> [Coordinate data for items]

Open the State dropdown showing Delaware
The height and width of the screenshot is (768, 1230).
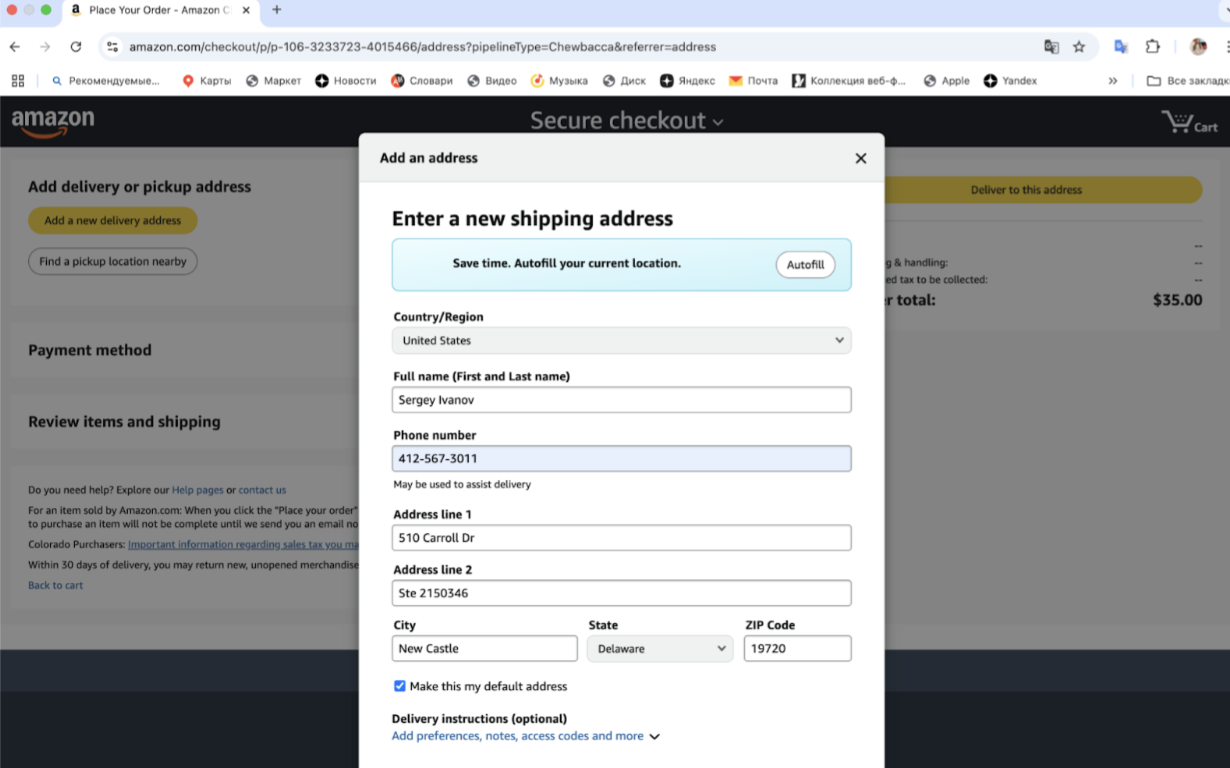(x=660, y=649)
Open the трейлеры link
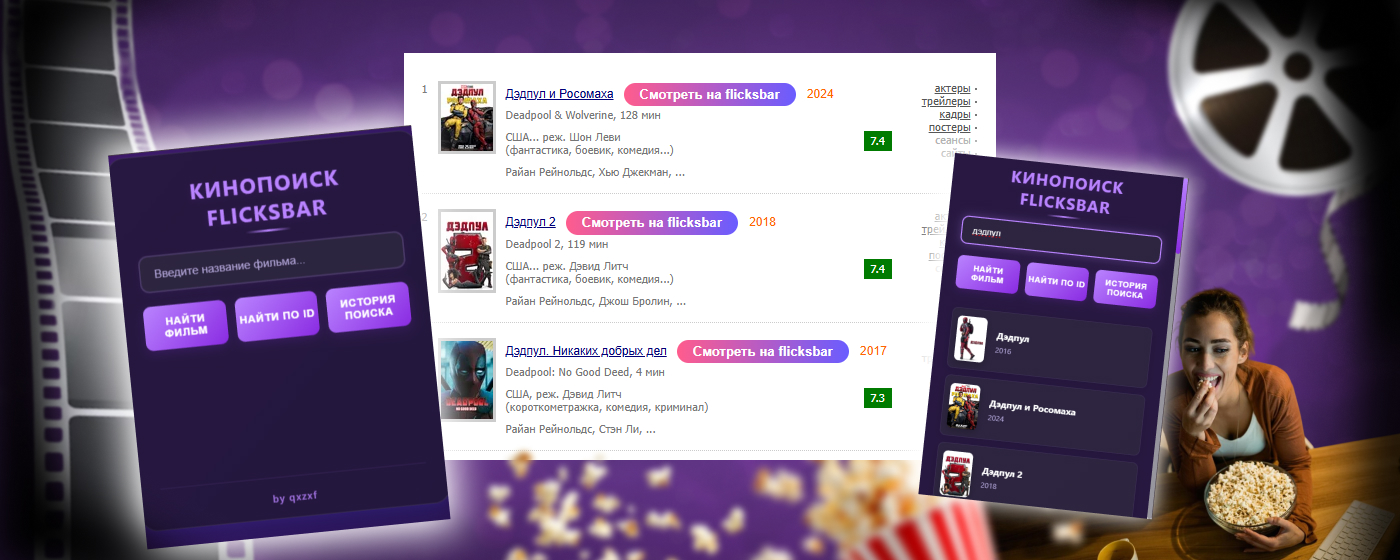The image size is (1400, 560). [x=945, y=102]
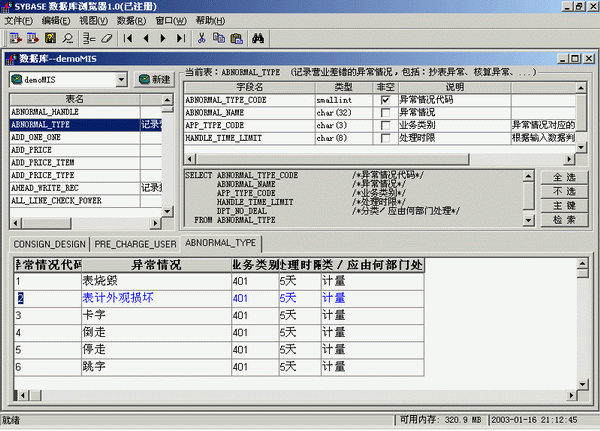
Task: Click the paste clipboard icon
Action: [x=235, y=38]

> [Work to be completed]
Convert the lines above into a Markdown table with the columns "No." and "Line," giving each line its own numbered row and skipping any blank lines. Leave the pictures out of the table.

> [Full answer]
| No. | Line |
|---|---|
| 1 | Open the State dropdown showing Delaware |
| 2 | The height and width of the screenshot is (768, 1230). |
| 3 | (x=660, y=649) |
| 4 | Open the трейлеры link |
| 5 | The image size is (1400, 560). [x=945, y=102] |
| 6 | Task: Click the paste clipboard icon |
| 7 | Action: [x=235, y=38] |